Re: Dynamic Top Tens of 2016

#63 Post by zedz » Sun Jul 31, 2016 7:58 pm

Well, I’ve seen over 130 films in the last couple of weeks (a few dozen of those were shorts). Still more to come, but I feel prepared enough to compile a rough top ten. Lots of fantastic films this year, but mostly not from Cannes (of the dozen or so I’ve seen, only one makes my top ten, but there are plenty of very good films from the Cannes line-up).

Edit: a week and a dozen films later, I've shaken up my top ten with two new additions and a very strong also-ran.

Top 10

Happy Hour (Hamaguchi Ryosuke) – I loved this so much I started a thread for it. 100+ films later, it’s still lodged in my brain and one of the best things I’ve seen in years.

The Son of Joseph (Eugene Green) – Or, Eugene Green’s Greatest Hits. A step back from the stylistic extremity of La Sapienza, and perhaps the most enjoyable film he’s yet made. Dense with allusion (mostly Biblical, and mostly subtle and unexpected), with a twisty, expansive plot and cast, frequently hilarious and ultimately very moving. It’s only the second of those characteristics that should come as a surprise to Green veterans. He’s one of the greatest working filmmakers, so if you haven’t caught up, here’s the ideal opportunity.
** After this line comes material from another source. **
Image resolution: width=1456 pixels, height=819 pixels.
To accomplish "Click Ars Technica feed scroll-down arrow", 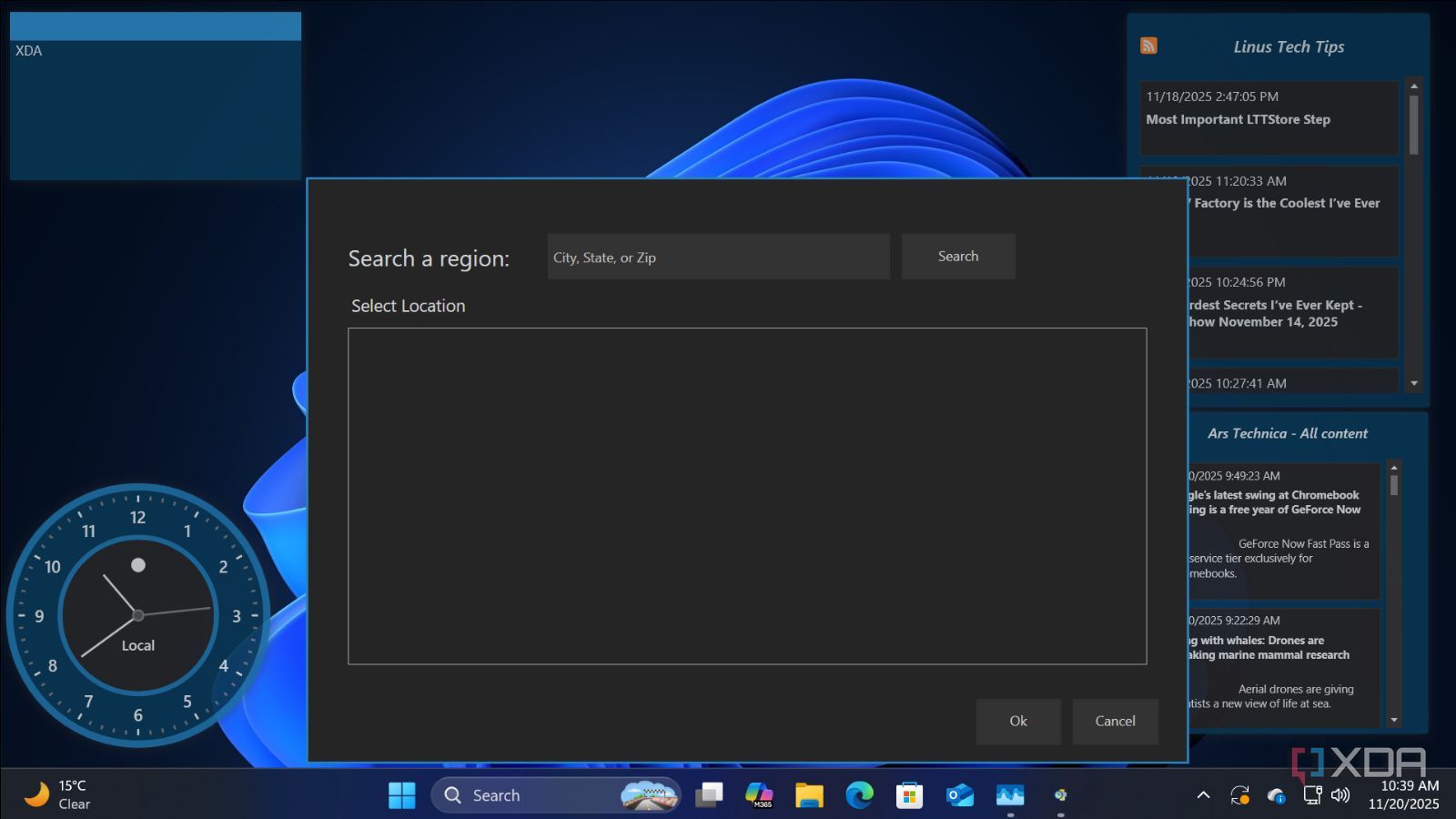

Life After Life (Zhang Hanyi) – This was produced by Jia Zhangke, and it bears a stylistic similarity to early works like Platform, but there’s also a strong whiff of Sokhurov’s otherworldly side. The story is extremely simple: a dead mother inhabits the body of her son in order to get her husband to do something important (which, in a subdued running gag, mystifies the mere mortals they encounter: “You came back from the dead for that?”) The film is so quiet and low-key that it manages to sell its outré premise(s) completely, but the real coup comes in the closing seconds when
SpoilerShow
a trapdoor opens under us into an abyss of existential horror.


Sieranevada (Cristi Puiu) – Another domestic epic, and like Happy Hour, it’s nothing like the plush, manicured character study that description might imply. Here, it’s an incredibly detailed examination of one sprawling family, on one afternoon, at an endless family dinner in a poky apartment that might as well have been catered by Samuel Beckett. Puiu’s formal discipline is hugely impressive (oftentimes, the camera will be stranded in the hallway, panning back and forth as doors open and close on the major and minor dramas unfolding behind them), and the characters are built up casual gesture by casual gesture with incredible care, but there’s nevertheless a freewheeling, improvisatory feel to everything. It’s also extremely funny. Our focal character, Lary, is burly and buoyant and spends most of the time wryly amused by the emotional chaos swirling around him. Most of the time.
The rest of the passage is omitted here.